(Records for processing Opens)

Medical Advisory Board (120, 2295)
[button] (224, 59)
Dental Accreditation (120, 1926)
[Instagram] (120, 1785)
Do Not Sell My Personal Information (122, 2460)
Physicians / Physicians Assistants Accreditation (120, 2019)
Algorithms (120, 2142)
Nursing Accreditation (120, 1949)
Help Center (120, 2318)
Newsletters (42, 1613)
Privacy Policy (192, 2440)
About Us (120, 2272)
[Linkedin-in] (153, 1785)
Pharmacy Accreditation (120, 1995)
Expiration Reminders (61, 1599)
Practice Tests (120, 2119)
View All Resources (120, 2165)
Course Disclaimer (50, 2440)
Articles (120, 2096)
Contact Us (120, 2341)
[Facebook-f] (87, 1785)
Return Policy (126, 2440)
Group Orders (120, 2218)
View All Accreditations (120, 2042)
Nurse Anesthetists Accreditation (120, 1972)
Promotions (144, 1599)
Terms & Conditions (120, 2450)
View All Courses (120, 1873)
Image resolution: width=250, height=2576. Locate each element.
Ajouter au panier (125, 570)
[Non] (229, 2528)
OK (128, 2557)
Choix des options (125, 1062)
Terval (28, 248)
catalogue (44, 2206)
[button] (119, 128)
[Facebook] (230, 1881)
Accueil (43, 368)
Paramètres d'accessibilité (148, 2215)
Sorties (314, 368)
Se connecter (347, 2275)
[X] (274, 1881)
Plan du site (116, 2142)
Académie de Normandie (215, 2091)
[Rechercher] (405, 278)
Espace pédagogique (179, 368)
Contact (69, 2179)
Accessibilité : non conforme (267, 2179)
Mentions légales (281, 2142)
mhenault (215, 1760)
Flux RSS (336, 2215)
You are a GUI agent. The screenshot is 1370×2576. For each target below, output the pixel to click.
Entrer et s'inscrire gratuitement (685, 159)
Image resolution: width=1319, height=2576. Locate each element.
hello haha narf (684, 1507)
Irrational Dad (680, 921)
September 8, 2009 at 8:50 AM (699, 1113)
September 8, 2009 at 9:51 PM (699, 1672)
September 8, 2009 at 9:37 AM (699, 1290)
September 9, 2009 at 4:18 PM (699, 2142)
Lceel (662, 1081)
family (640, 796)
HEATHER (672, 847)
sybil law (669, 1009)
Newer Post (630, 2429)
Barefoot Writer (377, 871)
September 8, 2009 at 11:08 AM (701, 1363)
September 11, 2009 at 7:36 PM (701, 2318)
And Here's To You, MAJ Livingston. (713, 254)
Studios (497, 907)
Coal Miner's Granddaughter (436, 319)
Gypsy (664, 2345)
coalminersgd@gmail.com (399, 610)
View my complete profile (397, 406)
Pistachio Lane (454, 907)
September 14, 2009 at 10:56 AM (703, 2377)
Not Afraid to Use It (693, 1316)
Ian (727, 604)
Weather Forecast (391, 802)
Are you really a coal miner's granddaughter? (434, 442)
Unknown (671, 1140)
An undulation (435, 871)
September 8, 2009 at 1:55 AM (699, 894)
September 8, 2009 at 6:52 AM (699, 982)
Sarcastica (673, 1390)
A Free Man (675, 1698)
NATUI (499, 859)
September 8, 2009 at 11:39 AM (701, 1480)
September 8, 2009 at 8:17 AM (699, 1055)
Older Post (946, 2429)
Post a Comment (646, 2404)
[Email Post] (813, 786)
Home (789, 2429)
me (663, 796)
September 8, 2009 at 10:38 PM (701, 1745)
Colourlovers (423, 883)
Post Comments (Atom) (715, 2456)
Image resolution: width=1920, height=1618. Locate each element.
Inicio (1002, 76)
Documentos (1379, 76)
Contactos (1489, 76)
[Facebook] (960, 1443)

(Records for processing Closes)

◆ Work to complete
In the entries above, count the lines that contain the string "Locate" and reply with the number only.

◆ Output
3